We trained hard; but it seemed that every time we were beginning to form into teams we would be reorganised. I was to learn later in life that we tend to meet any new situation by reorganising; and a wonderful method it can be for creating the illusion of progress while producing confusion, inefficiency and demoralisation.

That is not by Petronius, of course. It is a sort of urban thumbnail myth circulating with the help of the internet. Nigel Rees traces its main source to Up the Organisation by Robert Townsend (1970), but a smaller tributary takes us as far back as 1968, to another management book by David Willings.

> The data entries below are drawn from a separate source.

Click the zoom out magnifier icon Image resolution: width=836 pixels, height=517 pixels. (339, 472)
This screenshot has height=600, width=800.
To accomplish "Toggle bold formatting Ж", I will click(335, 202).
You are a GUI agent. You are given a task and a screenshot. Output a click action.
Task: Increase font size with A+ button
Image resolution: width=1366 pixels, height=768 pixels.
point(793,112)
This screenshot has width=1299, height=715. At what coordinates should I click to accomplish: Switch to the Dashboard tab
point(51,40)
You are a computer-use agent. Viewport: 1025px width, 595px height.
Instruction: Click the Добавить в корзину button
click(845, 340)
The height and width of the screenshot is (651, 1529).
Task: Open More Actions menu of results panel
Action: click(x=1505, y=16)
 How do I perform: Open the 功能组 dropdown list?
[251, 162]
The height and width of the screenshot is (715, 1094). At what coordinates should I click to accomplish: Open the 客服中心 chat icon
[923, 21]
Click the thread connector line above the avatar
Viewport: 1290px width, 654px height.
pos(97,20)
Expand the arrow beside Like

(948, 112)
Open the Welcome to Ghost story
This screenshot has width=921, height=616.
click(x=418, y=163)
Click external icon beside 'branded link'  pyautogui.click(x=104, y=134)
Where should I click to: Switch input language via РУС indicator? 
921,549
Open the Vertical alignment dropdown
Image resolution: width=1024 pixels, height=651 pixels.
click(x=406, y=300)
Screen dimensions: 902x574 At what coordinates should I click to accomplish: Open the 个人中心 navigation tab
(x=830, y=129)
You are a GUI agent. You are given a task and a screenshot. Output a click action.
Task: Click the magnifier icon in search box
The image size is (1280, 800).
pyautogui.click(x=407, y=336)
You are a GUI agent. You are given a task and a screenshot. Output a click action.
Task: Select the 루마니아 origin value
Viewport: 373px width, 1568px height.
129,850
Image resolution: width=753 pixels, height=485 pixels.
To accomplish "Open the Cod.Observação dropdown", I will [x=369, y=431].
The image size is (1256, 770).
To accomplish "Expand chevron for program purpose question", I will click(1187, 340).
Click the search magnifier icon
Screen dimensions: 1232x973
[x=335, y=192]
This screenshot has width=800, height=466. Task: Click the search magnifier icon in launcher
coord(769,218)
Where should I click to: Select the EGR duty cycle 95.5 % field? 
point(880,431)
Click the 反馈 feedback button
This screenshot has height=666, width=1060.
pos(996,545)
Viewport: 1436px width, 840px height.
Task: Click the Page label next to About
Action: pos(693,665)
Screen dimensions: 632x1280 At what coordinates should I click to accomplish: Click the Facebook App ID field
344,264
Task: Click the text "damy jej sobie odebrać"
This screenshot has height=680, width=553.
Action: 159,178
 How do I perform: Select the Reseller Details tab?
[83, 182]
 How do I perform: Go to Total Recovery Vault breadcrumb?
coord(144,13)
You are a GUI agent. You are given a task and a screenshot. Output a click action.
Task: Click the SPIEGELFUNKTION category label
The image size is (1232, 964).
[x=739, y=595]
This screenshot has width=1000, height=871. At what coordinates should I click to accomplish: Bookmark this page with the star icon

There is a tide in popular quotation that washes up the same flotsam for a season, while old favourites sink or drift far out to sea. Remember Mrs Thatcher, on 4 May 1979, quoting St Francis at the instance of her speech writer Ronald Millar, ‘Where there is hatred …’. Here Nigel Rees comments, ‘There is some doubt as to whether St Francis had anything to do with the prayer.’ He is too cautious. There is no doubt whatsoever that Francis of Assisi did not write the prayer. He wrote little before his death in 1226, and this prayer, much reproduced on tea towels and bookmarks, first appeared in 1912 in a French religious magazine. Someone sent it to Pope Benedict XV in 1915 and it was published in L’Osservatore Romano, still anonymously. In 1920 a French Franciscan priest had it printed as ‘Prière pour la paix’ on the back of an image of St Francis.